Been doing a bit of reading in anticipation of Re:source...
"The Kingdom of Jesus" (Roger Forster)
OK, I will admit this is a book I struggled with pretty much from the start, whilst I agree with the premise; that the message of Jesus was regnocentric; concerned primarily with the Kingdom, when the introduction "warns" you that the reflection is "quintessentially Roger" and goes on to say that it has no "buttress of an academic apparatus to support it" one may be lead to expect a book that says more about the author and his preoccupations than a rigorous reflection! To be honest this was just what I found, Forster begins by dismissing any and all other interpretations of the "Kingdom of God" from Augustinian to Liberationist in somewhat arrogant and superficial way. He may well have a new window on traditional (and contextual) understandings of Kingdom theology but I couldn't get to it, I found myself frustrated by the continuous retrospective exegesis... particularly the Christology he draws from Daniel and in the huge assumptions he makes about the contemporary understanding of Scripture and of the words of Christ (he seems to know just what they were thinking!). He also has a tendency to proof text so much that when he says something without a verse (or half!) to reinforce it, you become suspicious of its foundation! OK that is the stylistic critique over with...
Ultimately Forster seems to see the Kingdom as something placed upon/given to a nation by God... it was first given to Israel then taken from Israel and given to the Church... which is the tool by which Christ brings the Kingdom... presumably by expanding the Church? There seems to be a completely dualistic worldview, in particular in terms of the role of Israel/the Church in society... He at one point likens Israel to a surgeons knife cutting out the cancerous corruption of the world and being grafted on in place (though he admits this is pure speculation???) and the Church as agents of war bringing in (forcefully?) Gods "programme of reform"... by the Church covering the world like a net so will Gods will be done. Forster seems to fall into the trap of espousing an imperialistic Kingdom, framed in the philosophy of Greece (i.e. purely vertical)... there is no place for the missio Dei, imminence is through the Church.
The WCC at Willingen in 1952 declared that the church should neither be the starting point nor the goal of mission, but that "God's salvific work precedes both church and mission. We should not subordinate mission to the church nor the church to mission; both should rather be taken up into the missio Dei " [Bosch 1991]. Kramm [1979] says that Mission is God's turning to the world in respect of creation, care redemption and consummation. It takes place in ordinary human history, not exclusively in and through the church. So though the church may be "agents" of the Kingdom it/they are not the Kingdom nor the extent of the Kingdom. Indeed as Wieser [1966] said, "The church serves the missio Dei in the world... it points to God at work in world history and names him there."

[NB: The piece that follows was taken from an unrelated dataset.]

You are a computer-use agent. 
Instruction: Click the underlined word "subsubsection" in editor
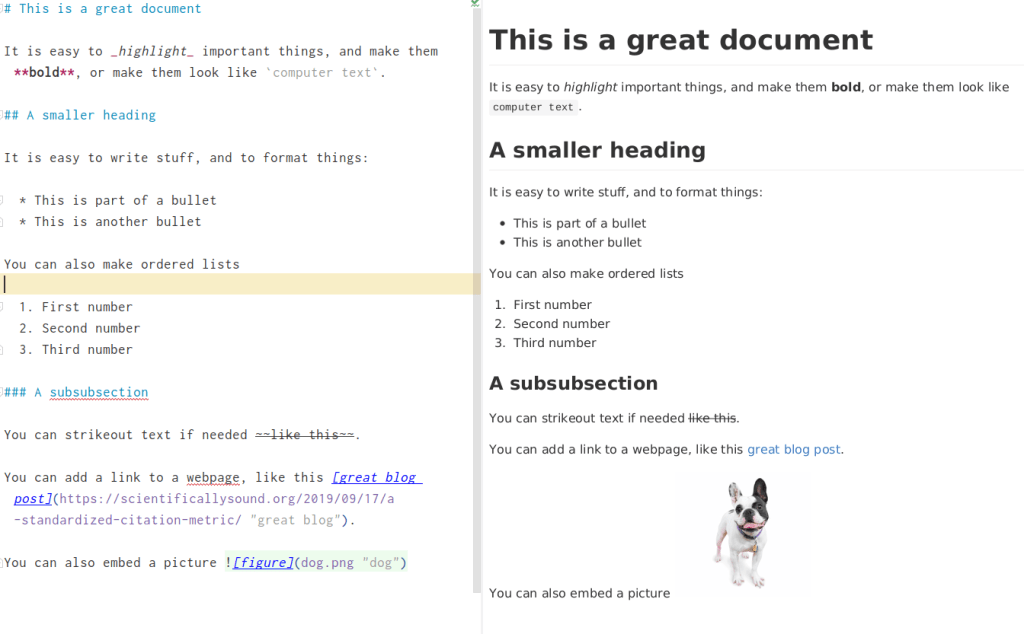click(x=99, y=393)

Likewise Evangelism is described in three aspects; Proclamation, Power and Presence (spiritual/supernatural) [Three P's ;-) ] with no reference to compassion, justice or sharing life. Though Forster does lift (though edited down!) from Yoder's "The politics of Jesus" [1972] (he also owes much of his reflections on jubilee to Yoder) he does not engage with Yoder's perspective that the polis of Christ is one where "servanthood replaces dominion, forgiveness absorbs hostility". Forster seems unable to leave behind the perception that the purpose of the Kingdom is to hasten the 'eschaton' and focussed on the hereafter, not on being a living community "enlisted into his service of reconcilliation, peace, and justice on earth." [Bosch]
On a side issue...I was also surprised to read one so into the "spiritual battle" diminish the Shekinah - cloud of the presence of God to simply "Gods clothes"? So when Jesus is linked to the shekinah it is a symbolic "wearing" of the clothes of God, and not the very presence of God manifest in the Christ?!